┏━━

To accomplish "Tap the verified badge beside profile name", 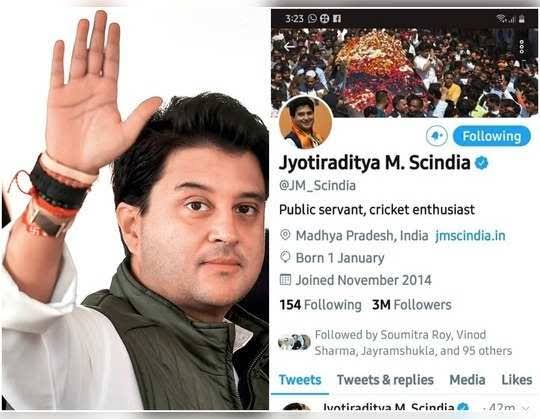I will point(481,162).
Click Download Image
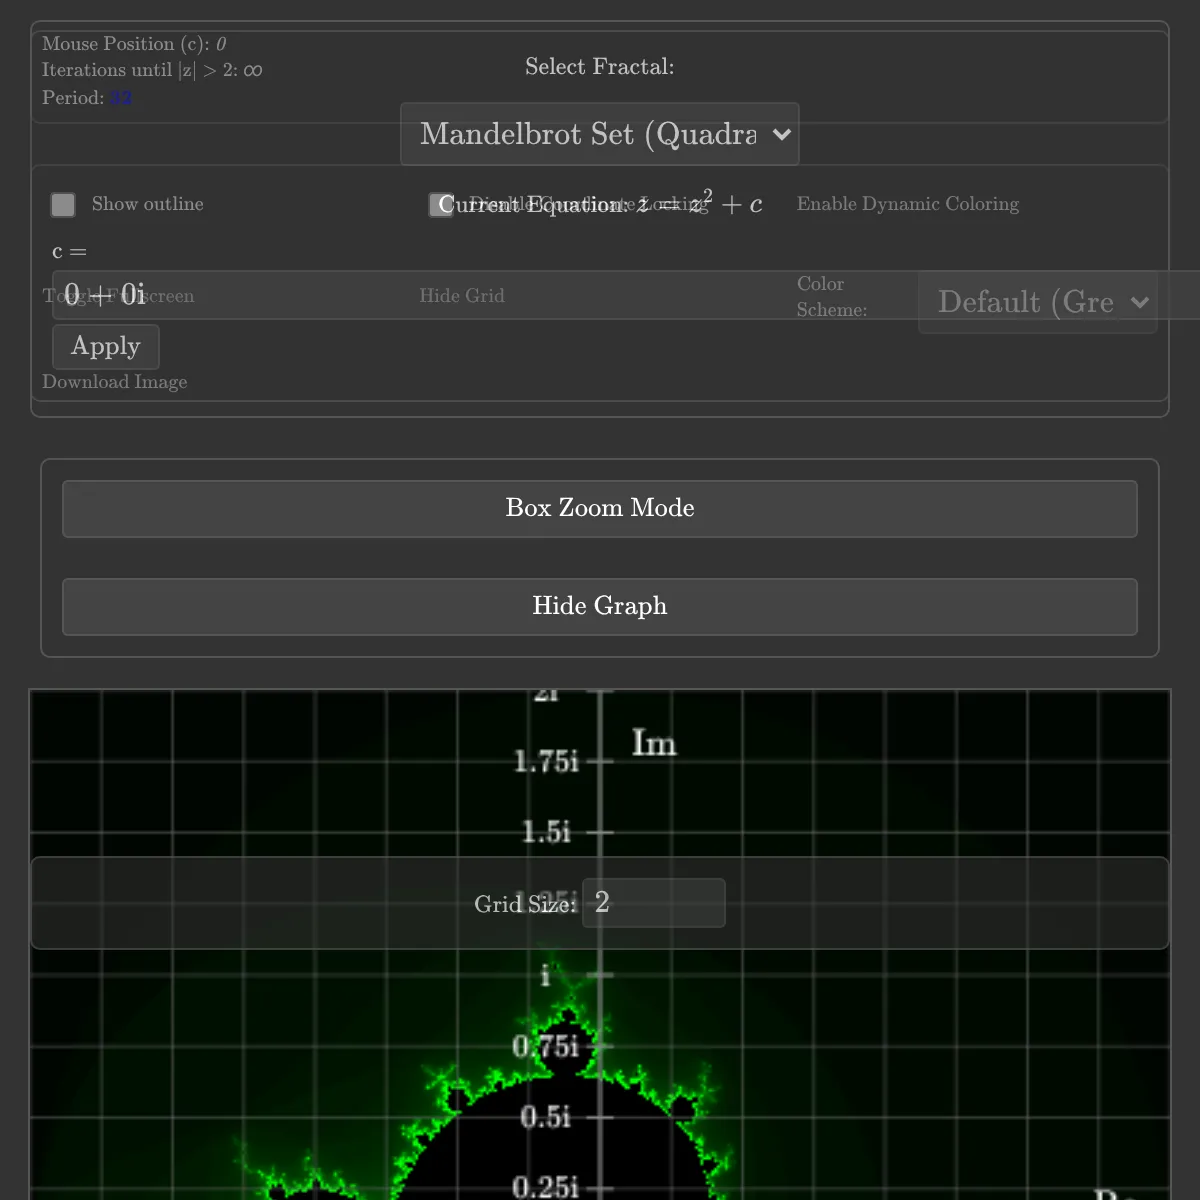This screenshot has width=1200, height=1200. 115,382
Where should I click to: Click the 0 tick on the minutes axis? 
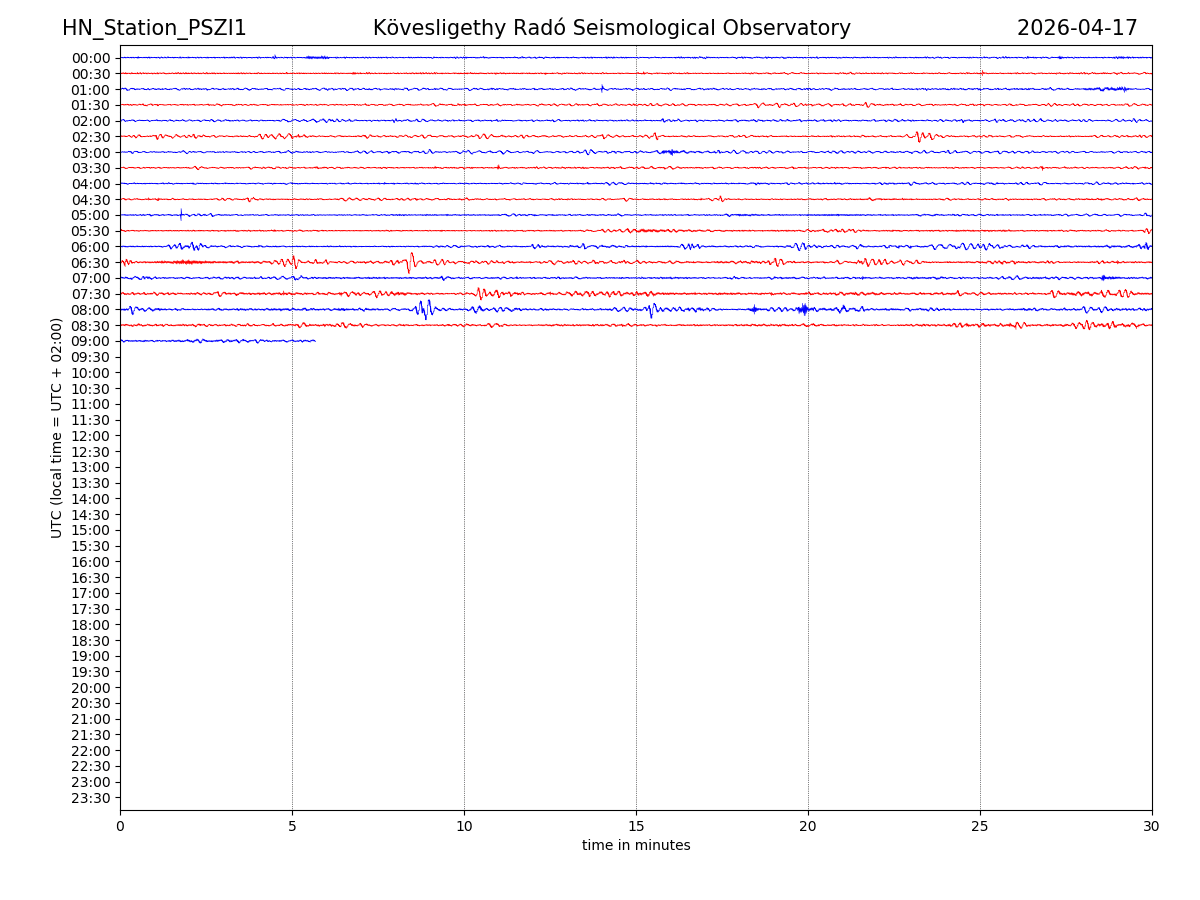coord(120,827)
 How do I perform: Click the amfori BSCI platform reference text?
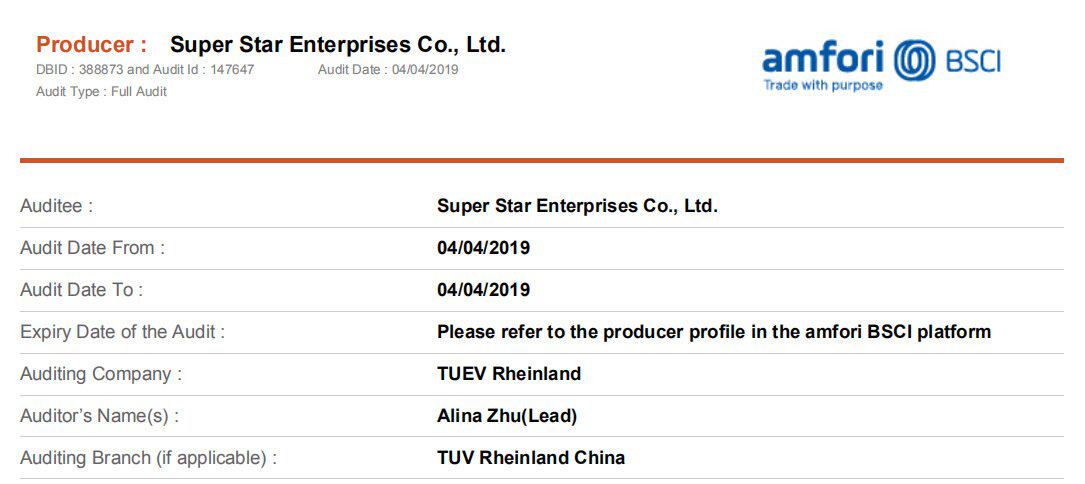point(713,332)
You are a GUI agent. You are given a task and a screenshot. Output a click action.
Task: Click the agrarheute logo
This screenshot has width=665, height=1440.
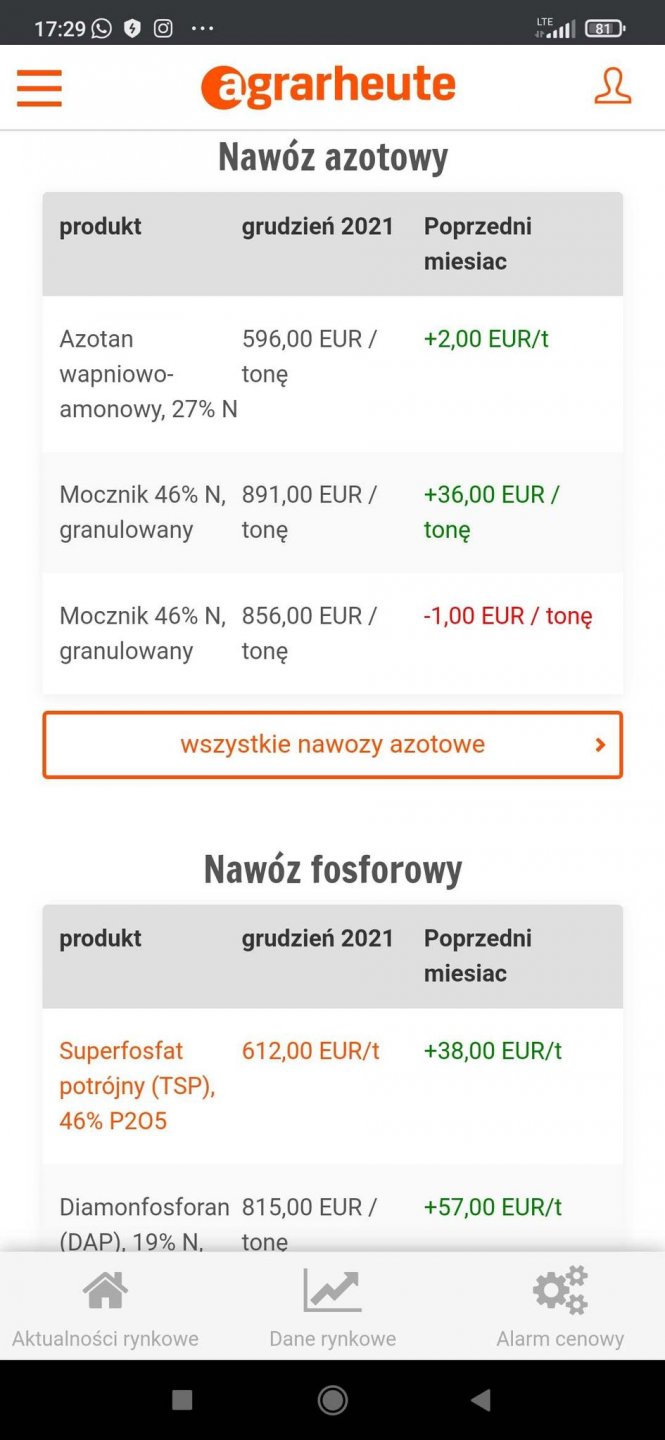coord(328,87)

┗━━

▶ **WHAT THE TASK ASKS**
Only the lines from the one containing "How do I perform: Click" through the last line of the entries above belong in the copy; reproduce them exactly and drop every picture.

▶ **EXERCISE RESULT**
 How do I perform: Click the amfori BSCI platform reference text?
point(713,332)
You are a GUI agent. You are given a task and a screenshot. Output a click action.
Task: Click the agrarheute logo
This screenshot has width=665, height=1440.
coord(328,87)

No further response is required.